Include any upcoming changes or developments in a “Future developments” section. Using this standard section heading will make sure users know where to find this type of information in the different types of articles. It will also ensure consistency on the website.

Use clear subheadings within the section to help guide users to the information they need.

Related links

Research tells us that users have two separate needs from related links: to go into more detail or to find broader but related content. All articles include a Related links section to help users access this content.

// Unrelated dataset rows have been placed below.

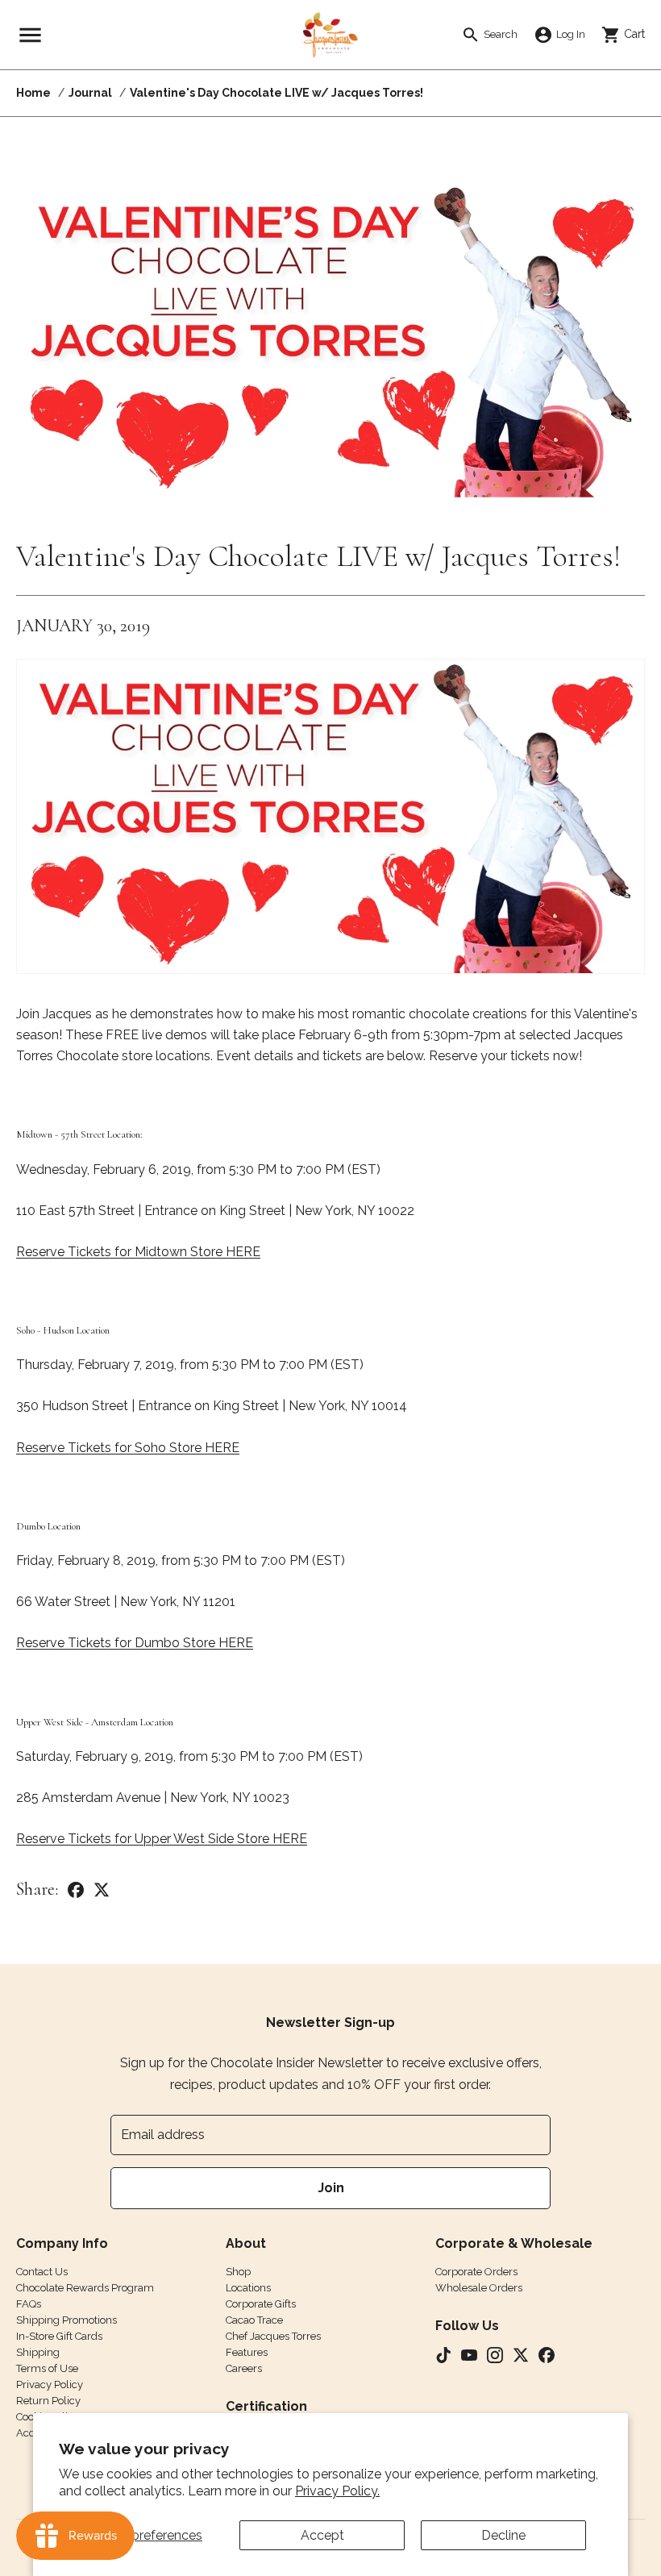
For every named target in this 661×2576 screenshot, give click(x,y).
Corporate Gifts (261, 2304)
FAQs (28, 2304)
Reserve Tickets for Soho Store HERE (127, 1447)
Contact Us (42, 2272)
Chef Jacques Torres (273, 2336)
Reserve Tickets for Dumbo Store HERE (134, 1642)
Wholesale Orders (478, 2288)
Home (33, 92)
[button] (30, 35)
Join (331, 2187)
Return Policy (48, 2401)
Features (247, 2352)
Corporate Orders (476, 2272)
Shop (238, 2272)
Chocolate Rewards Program (85, 2288)
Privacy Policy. (337, 2491)
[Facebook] (76, 1889)
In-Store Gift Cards (59, 2336)
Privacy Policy (49, 2384)
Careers (244, 2368)
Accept (322, 2535)
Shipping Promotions (66, 2320)
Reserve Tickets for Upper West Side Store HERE (161, 1838)
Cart (629, 33)
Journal (90, 92)
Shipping (38, 2352)
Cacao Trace (254, 2320)
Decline (503, 2535)
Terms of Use (47, 2368)
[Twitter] (102, 1889)
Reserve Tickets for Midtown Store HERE (138, 1251)
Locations (248, 2288)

Include between three and six links in this section. These links should be to:

  • any related bulletins or articles (either published on the same day or previously)
  • any methodology pages that provide further detail on the data source, method or project
  • recent ONS publications that also reference this topic 
  • relevant articles that are published by other official organisations

Links should help users get directly to relevant content. Do not link to: 

The content design team can use analytics to help you choose which links to include – email

The Related links section should be formatted in the same way as the Related links section of a bulletin. More information on how to format your links is available.

How much to write

Analytics show that users spend an average of four minutes looking at an article page on the website. A typical person could read around 900 words during this time. Aim to limit the amount of analysis on the page to be shorter than this.

We also know that users only read the first 25% of a page, with most only reading the Main points. Put your most important or interesting information first to make sure users see it; think of the inverted pyramid when writing your article.

If you need to write more than this, consider who you are writing for, and how much value they would get from this extra content. We know that even expert users value getting information from the ONS website quickly and clearly. Consider splitting your content into separate articles and linking between them. This will give your articles a clearer focus.

Cite this article

Writers and academics use citations to tell users that certain material in their work came from another source.  

We need to include a “Cite this article “section in our articles. This will help writers and academics to find the information they need, and cite our releases accurately and consistently. 

The “Cite this release” section will be the final section of the article and included in the table of contents. It needs to be formatted as:  

X. Cite this article 

Office for National Statistics (ONS), released XX Month 20XX, ONS website, content type, Title: edition with link embedded 

Do not include a citation in a digital content article, as these are aimed at inquiring citizens rather than academics and expert users.